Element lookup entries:
|---|
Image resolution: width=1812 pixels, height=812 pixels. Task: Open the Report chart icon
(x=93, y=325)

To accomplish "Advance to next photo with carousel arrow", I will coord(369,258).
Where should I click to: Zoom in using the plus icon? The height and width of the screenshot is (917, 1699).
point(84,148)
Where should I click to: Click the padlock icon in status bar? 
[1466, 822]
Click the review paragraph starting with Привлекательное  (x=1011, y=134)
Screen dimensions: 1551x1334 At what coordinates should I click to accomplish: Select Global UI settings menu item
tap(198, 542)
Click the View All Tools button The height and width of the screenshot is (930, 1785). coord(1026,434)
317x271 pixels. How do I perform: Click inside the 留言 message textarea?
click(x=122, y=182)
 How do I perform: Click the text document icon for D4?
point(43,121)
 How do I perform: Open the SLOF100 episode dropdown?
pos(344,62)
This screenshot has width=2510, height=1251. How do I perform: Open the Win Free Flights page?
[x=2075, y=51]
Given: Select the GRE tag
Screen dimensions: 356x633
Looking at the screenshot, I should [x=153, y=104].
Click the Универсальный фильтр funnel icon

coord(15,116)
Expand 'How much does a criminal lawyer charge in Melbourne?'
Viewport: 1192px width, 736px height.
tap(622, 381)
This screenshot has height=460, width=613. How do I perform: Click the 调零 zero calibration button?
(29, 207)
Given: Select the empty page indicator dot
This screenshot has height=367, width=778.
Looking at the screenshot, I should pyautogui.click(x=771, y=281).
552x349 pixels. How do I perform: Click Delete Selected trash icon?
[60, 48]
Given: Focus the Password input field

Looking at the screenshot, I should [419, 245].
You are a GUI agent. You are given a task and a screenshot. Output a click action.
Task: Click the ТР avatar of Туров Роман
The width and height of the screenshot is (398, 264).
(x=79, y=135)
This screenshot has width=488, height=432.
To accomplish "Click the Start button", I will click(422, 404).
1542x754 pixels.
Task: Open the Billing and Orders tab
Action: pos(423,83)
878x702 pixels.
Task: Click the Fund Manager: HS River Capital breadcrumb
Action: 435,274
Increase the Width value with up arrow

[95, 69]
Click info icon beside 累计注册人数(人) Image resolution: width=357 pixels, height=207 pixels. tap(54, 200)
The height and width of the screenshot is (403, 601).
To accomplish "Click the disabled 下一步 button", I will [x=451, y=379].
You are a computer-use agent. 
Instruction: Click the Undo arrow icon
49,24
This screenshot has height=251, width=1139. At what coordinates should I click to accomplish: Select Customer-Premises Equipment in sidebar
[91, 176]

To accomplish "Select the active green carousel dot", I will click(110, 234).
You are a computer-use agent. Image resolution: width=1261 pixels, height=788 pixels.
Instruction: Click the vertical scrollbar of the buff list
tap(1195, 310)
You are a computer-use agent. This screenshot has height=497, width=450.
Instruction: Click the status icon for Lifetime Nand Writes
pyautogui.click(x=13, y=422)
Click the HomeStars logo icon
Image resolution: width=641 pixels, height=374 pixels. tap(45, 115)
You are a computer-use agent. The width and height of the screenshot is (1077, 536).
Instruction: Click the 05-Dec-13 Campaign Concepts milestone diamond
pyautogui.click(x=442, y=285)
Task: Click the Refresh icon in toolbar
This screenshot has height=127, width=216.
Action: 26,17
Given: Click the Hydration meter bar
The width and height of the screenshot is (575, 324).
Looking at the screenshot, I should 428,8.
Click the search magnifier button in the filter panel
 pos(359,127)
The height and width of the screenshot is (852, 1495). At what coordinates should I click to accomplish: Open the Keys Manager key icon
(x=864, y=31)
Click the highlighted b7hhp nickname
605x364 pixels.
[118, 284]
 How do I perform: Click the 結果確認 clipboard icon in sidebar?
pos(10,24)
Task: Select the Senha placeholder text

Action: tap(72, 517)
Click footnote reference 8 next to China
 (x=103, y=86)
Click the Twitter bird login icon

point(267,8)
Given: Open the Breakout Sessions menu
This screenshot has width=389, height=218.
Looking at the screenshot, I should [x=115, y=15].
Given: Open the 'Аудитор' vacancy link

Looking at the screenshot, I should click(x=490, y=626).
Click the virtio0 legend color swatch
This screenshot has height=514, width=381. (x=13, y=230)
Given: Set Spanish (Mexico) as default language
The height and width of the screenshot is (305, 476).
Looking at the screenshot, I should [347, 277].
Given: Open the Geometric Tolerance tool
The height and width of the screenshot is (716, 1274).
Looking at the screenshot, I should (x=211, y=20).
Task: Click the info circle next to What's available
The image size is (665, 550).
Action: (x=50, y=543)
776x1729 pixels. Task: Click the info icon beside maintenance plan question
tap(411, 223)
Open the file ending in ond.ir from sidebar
|---|
• [WHAT THE TASK ASKS]: Lay out the entries above as a Markdown table with the columns Row and Line, one line of text per row, numbered in order and with blank lines skipped.

• [SOLUTION TO THIS TASK]:
| Row | Line |
|---|---|
| 1 | Image resolution: width=1812 pixels, height=812 pixels. Task: Open the Report chart icon |
| 2 | (x=93, y=325) |
| 3 | To accomplish "Advance to next photo with carousel arrow", I will coord(369,258). |
| 4 | Where should I click to: Zoom in using the plus icon? The height and width of the screenshot is (917, 1699). |
| 5 | point(84,148) |
| 6 | Where should I click to: Click the padlock icon in status bar?  |
| 7 | [1466, 822] |
| 8 | Click the review paragraph starting with Привлекательное  (x=1011, y=134) |
| 9 | Screen dimensions: 1551x1334 At what coordinates should I click to accomplish: Select Global UI settings menu item |
| 10 | tap(198, 542) |
| 11 | Click the View All Tools button The height and width of the screenshot is (930, 1785). coord(1026,434) |
| 12 | 317x271 pixels. How do I perform: Click inside the 留言 message textarea? |
| 13 | click(x=122, y=182) |
| 14 |  How do I perform: Click the text document icon for D4? |
| 15 | point(43,121) |
| 16 |  How do I perform: Open the SLOF100 episode dropdown? |
| 17 | pos(344,62) |
| 18 | This screenshot has width=2510, height=1251. How do I perform: Open the Win Free Flights page? |
| 19 | [x=2075, y=51] |
| 20 | Given: Select the GRE tag |
| 21 | Screen dimensions: 356x633 |
| 22 | Looking at the screenshot, I should [x=153, y=104]. |
| 23 | Click the Универсальный фильтр funnel icon |
| 24 | coord(15,116) |
| 25 | Expand 'How much does a criminal lawyer charge in Melbourne?' |
| 26 | Viewport: 1192px width, 736px height. |
| 27 | tap(622, 381) |
| 28 | This screenshot has height=460, width=613. How do I perform: Click the 调零 zero calibration button? |
| 29 | (29, 207) |
| 30 | Given: Select the empty page indicator dot |
| 31 | This screenshot has height=367, width=778. |
| 32 | Looking at the screenshot, I should pyautogui.click(x=771, y=281). |
| 33 | 552x349 pixels. How do I perform: Click Delete Selected trash icon? |
| 34 | [60, 48] |
| 35 | Given: Focus the Password input field |
| 36 | Looking at the screenshot, I should [419, 245]. |
| 37 | You are a GUI agent. You are given a task and a screenshot. Output a click action. |
| 38 | Task: Click the ТР avatar of Туров Роман |
| 39 | The width and height of the screenshot is (398, 264). |
| 40 | (x=79, y=135) |
| 41 | This screenshot has width=488, height=432. |
| 42 | To accomplish "Click the Start button", I will click(422, 404). |
| 43 | 1542x754 pixels. |
| 44 | Task: Open the Billing and Orders tab |
| 45 | Action: pos(423,83) |
| 46 | 878x702 pixels. |
| 47 | Task: Click the Fund Manager: HS River Capital breadcrumb |
| 48 | Action: 435,274 |
| 49 | Increase the Width value with up arrow |
| 50 | [95, 69] |
| 51 | Click info icon beside 累计注册人数(人) Image resolution: width=357 pixels, height=207 pixels. tap(54, 200) |
| 52 | The height and width of the screenshot is (403, 601). |
| 53 | To accomplish "Click the disabled 下一步 button", I will [x=451, y=379]. |
| 54 | You are a computer-use agent.  |
| 55 | Instruction: Click the Undo arrow icon |
| 56 | 49,24 |
| 57 | This screenshot has height=251, width=1139. At what coordinates should I click to accomplish: Select Customer-Premises Equipment in sidebar |
| 58 | [91, 176] |
| 59 | To accomplish "Select the active green carousel dot", I will click(110, 234). |
| 60 | You are a computer-use agent. Image resolution: width=1261 pixels, height=788 pixels. |
| 61 | Instruction: Click the vertical scrollbar of the buff list |
| 62 | tap(1195, 310) |
| 63 | You are a computer-use agent. This screenshot has height=497, width=450. |
| 64 | Instruction: Click the status icon for Lifetime Nand Writes |
| 65 | pyautogui.click(x=13, y=422) |
| 66 | Click the HomeStars logo icon |
| 67 | Image resolution: width=641 pixels, height=374 pixels. tap(45, 115) |
| 68 | You are a computer-use agent. The width and height of the screenshot is (1077, 536). |
| 69 | Instruction: Click the 05-Dec-13 Campaign Concepts milestone diamond |
| 70 | pyautogui.click(x=442, y=285) |
| 71 | Task: Click the Refresh icon in toolbar |
| 72 | This screenshot has height=127, width=216. |
| 73 | Action: 26,17 |
| 74 | Given: Click the Hydration meter bar |
| 75 | The width and height of the screenshot is (575, 324). |
| 76 | Looking at the screenshot, I should 428,8. |
| 77 | Click the search magnifier button in the filter panel |
| 78 |  pos(359,127) |
| 79 | The height and width of the screenshot is (852, 1495). At what coordinates should I click to accomplish: Open the Keys Manager key icon |
| 80 | (x=864, y=31) |
| 81 | Click the highlighted b7hhp nickname |
| 82 | 605x364 pixels. |
| 83 | [118, 284] |
| 84 |  How do I perform: Click the 結果確認 clipboard icon in sidebar? |
| 85 | pos(10,24) |
| 86 | Task: Select the Senha placeholder text |
| 87 | Action: tap(72, 517) |
| 88 | Click footnote reference 8 next to China |
| 89 |  (x=103, y=86) |
| 90 | Click the Twitter bird login icon |
| 91 | point(267,8) |
| 92 | Given: Open the Breakout Sessions menu |
| 93 | This screenshot has width=389, height=218. |
| 94 | Looking at the screenshot, I should [x=115, y=15]. |
| 95 | Given: Open the 'Аудитор' vacancy link |
| 96 | Looking at the screenshot, I should click(x=490, y=626). |
| 97 | Click the virtio0 legend color swatch |
| 98 | This screenshot has height=514, width=381. (x=13, y=230) |
| 99 | Given: Set Spanish (Mexico) as default language |
| 100 | The height and width of the screenshot is (305, 476). |
| 101 | Looking at the screenshot, I should [347, 277]. |
| 102 | Given: Open the Geometric Tolerance tool |
| 103 | The height and width of the screenshot is (716, 1274). |
| 104 | Looking at the screenshot, I should (x=211, y=20). |
| 105 | Task: Click the info circle next to What's available |
| 106 | The image size is (665, 550). |
| 107 | Action: (x=50, y=543) |
| 108 | 776x1729 pixels. Task: Click the info icon beside maintenance plan question |
| 109 | tap(411, 223) |
| 110 | Open the file ending in ond.ir from sidebar |